◆ Source ◆
Location
- 950 County Line Road Westerville, Delaware County, Ohio 43081 United States 40°7′58″N 82°53′51″W﻿ / ﻿40.13278°N 82.89750°W

Information
- Type: Public, Coeducational high school
- Opened: 1975
- School district: Westerville City Schools
- NCES School ID: 390450401961
- Principal: Kurt Yancey
- Faculty: 91.73 (on an FTE basis)
- Grades: 9–12
- Enrollment: 1,587 (2024–25)
- Student to teacher ratio: 17.30
- Colors: Cardinal and gold
- Athletics conference: Ohio Capital Conference
- Team name: Warriors
- Website: https://wnhs.westerville.k12.oh.us/

= Westerville North High School =

Westerville North High School is a public high school in Westerville, Ohio in Delaware County, Ohio. It is one of three high schools in the Westerville City School District. Athletic teams are known as the Warriors, and they compete in the Ohio High School Athletic Association as a member of the Ohio Capital Conference.

◆ Material ◆

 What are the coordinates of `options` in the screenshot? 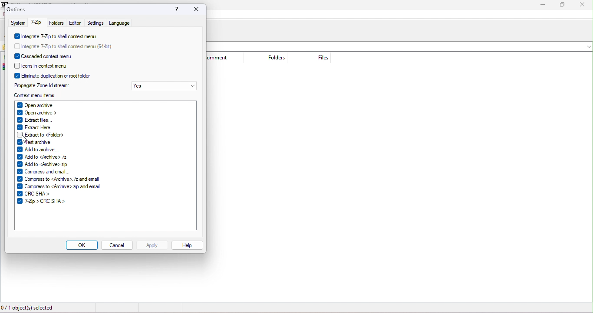 It's located at (17, 10).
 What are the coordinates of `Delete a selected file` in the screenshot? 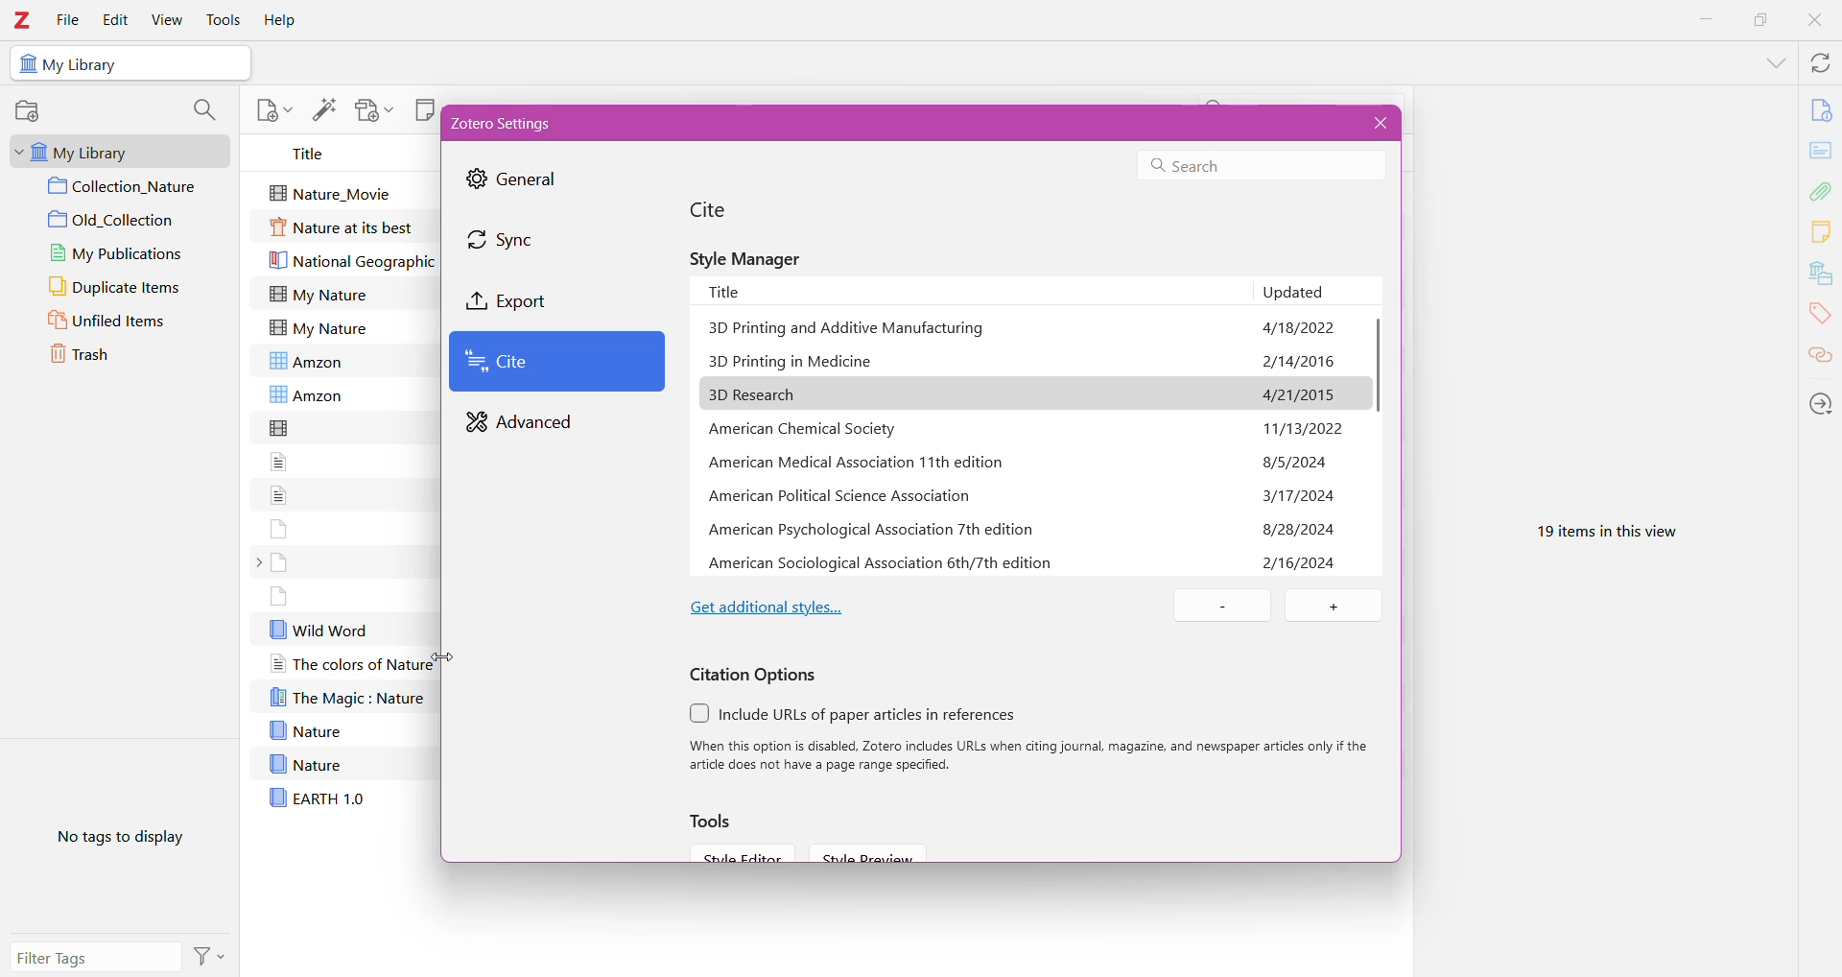 It's located at (1226, 606).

◆ Exercise task 1 ◆
Answer the following from the Westerville North High School article.
(a) In what year did the school open?
(b) What enrollment does it list for 2024–25?
(c) How many high schools are in the Westerville City School District?
◆ Exercise task 2 ◆
Translate this sentence from the Westerville North High School article into Spanish: "It is one of three high schools in the Westerville City School District."
◆ Exercise task 3 ◆
Using the Westerville North High School article, explain in one to three sentences why the faculty figure is given as 91.73 rather than a whole number.

◆ Written answer 1 ◆
(a) 1975
(b) 1,587
(c) Three

◆ Written answer 2 ◆
Es una de las tres escuelas secundarias del Distrito Escolar de la Ciudad de Westerville.

◆ Written answer 3 ◆
The article gives the faculty count "on an FTE basis." That means staff are counted in full-time equivalents rather than as individual people, so the total can include a fraction.